Stephen Fowler 9 Mar 2023 3:36 UTC
4 points
4
This is very interesting and I’ll have a crack. I have an intuition that two restrictions are too strong, and a proof in either direction will exploit them without telling you much about real gradient hackers:
1. Having to take your weights as inputs:
  If I understand this correctly the weight restrictions needed mean $θ$ actually lives on a d dimensional subspace of $R^{w}$ . My intuition is that in real life the scenarios we expect gradient hackers to get clues to their parameters but not necessarily a full summary.
  
  In a reality maybe the information would be clues that the model can gleam from it’s own behaviour about how it’s being changed. Perhaps this is some low dimensional summary of it’s functional behaviour on a variety of inputs?
2. Having to move toward a single point $θ_{g}$ :
  I think the phenomena should not be viewed in parameter space, but function space although I do anticipate that makes this problem harder.
  Instead of expecting the gradient hacker to move toward the single point $θ_{g}$ , it is more appropriate to expect it to move towards the set of parameters that correspond to the same function (if such redundancy exists).
  Secondly, I’m unsure but If the model is exhibiting gradient hacking behaviour, does that necessarily mean it tends toward a single point in function space. Perhaps the selections pressures would focus on some capabilities (such as the capacity to gradient hack) and not preserve others.
Epistemics: Off the cuff. Second point about preserving capabilities seems broadly correct but a bit too wide for what you’re aiming to actually achieve here.

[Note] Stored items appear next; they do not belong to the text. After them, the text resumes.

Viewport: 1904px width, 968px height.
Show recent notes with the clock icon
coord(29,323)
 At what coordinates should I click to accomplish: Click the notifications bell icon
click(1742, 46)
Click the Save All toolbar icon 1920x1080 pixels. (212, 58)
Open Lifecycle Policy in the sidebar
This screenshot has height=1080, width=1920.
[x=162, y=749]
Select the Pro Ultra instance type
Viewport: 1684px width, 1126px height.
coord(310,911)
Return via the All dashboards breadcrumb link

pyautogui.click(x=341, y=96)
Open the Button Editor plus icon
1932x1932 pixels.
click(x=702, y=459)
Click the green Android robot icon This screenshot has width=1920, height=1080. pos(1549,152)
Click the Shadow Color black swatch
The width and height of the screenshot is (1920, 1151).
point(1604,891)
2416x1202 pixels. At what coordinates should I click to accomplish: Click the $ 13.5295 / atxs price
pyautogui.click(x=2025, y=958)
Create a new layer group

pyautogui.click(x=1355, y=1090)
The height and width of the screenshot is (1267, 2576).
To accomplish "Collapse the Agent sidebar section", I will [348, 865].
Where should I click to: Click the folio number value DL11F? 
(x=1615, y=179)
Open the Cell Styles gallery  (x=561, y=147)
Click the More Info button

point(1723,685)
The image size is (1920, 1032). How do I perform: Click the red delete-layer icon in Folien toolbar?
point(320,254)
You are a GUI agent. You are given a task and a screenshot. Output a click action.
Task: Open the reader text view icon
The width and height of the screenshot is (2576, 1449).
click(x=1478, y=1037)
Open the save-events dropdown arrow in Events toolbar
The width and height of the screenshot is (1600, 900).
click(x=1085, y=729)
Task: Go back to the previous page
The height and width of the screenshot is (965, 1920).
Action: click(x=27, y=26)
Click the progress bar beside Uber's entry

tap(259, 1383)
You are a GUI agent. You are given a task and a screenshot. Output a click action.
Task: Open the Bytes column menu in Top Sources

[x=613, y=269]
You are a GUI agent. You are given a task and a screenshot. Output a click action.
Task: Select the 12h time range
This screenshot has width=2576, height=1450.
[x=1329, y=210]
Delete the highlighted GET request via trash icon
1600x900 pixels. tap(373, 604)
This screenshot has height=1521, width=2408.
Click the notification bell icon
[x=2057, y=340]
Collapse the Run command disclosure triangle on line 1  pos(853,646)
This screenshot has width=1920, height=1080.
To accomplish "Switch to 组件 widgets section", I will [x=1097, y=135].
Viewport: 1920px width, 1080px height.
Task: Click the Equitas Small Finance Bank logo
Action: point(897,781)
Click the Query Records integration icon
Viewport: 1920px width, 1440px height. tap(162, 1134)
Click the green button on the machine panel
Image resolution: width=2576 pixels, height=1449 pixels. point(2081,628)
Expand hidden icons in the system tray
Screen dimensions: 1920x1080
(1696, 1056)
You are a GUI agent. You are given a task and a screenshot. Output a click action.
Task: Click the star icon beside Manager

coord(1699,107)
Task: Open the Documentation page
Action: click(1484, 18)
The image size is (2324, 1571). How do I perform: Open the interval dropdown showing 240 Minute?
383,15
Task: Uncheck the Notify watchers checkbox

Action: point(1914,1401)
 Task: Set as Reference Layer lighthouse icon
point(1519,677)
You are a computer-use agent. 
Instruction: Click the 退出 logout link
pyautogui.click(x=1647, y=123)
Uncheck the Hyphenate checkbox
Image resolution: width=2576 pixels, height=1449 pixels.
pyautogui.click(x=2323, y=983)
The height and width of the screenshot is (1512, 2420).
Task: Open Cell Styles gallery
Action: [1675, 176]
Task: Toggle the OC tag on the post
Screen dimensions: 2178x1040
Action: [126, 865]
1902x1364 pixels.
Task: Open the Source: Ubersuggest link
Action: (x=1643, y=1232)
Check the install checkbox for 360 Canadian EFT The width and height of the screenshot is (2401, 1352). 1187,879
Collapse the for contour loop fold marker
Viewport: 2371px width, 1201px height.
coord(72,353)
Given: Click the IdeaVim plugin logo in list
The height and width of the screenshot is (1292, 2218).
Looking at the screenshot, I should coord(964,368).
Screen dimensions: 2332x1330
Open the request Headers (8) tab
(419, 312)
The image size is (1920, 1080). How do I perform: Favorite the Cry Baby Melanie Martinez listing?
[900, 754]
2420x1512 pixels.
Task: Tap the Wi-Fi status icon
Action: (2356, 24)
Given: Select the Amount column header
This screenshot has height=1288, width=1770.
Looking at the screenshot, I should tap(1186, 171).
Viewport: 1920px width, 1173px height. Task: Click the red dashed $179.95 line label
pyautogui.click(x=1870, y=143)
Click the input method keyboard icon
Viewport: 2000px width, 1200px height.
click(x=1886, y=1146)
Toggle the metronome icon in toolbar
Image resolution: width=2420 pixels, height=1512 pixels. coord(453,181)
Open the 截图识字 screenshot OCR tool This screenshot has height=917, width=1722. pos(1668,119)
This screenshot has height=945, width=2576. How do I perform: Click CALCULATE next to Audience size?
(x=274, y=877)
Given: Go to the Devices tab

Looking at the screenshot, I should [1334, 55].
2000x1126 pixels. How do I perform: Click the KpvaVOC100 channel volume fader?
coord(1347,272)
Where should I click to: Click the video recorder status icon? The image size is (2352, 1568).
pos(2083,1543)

Zachary Robertson 11 Mar 2023 0:52 UTC
3 points
−2
[Deleted]
James Payor 10 Mar 2023 1:09 UTC
LW: 3 AF: 2
0
AF
My troll example is a fully connected network with all zero weights and biases, no skip connections.

This isn’t something that you’d reach in regular training, since networks are initialized away from zero to avoid this. But it does exhibit a basic ingredient in controlling the gradient flow.

To look for a true hacker I’d try to reconfigure the way the downstream computation works (by modifying attention weights, saturating relus, or similar) based on some model of the inputs, in a way that pushes around where the gradients go.
- Thomas Larsen 10 Mar 2023 1:51 UTC
  3 points
  4
  Parent
  At least under most datasets, it seems to me like the zero NN fails condition 2a, as perturbing the weights will not cause it to go back to zero.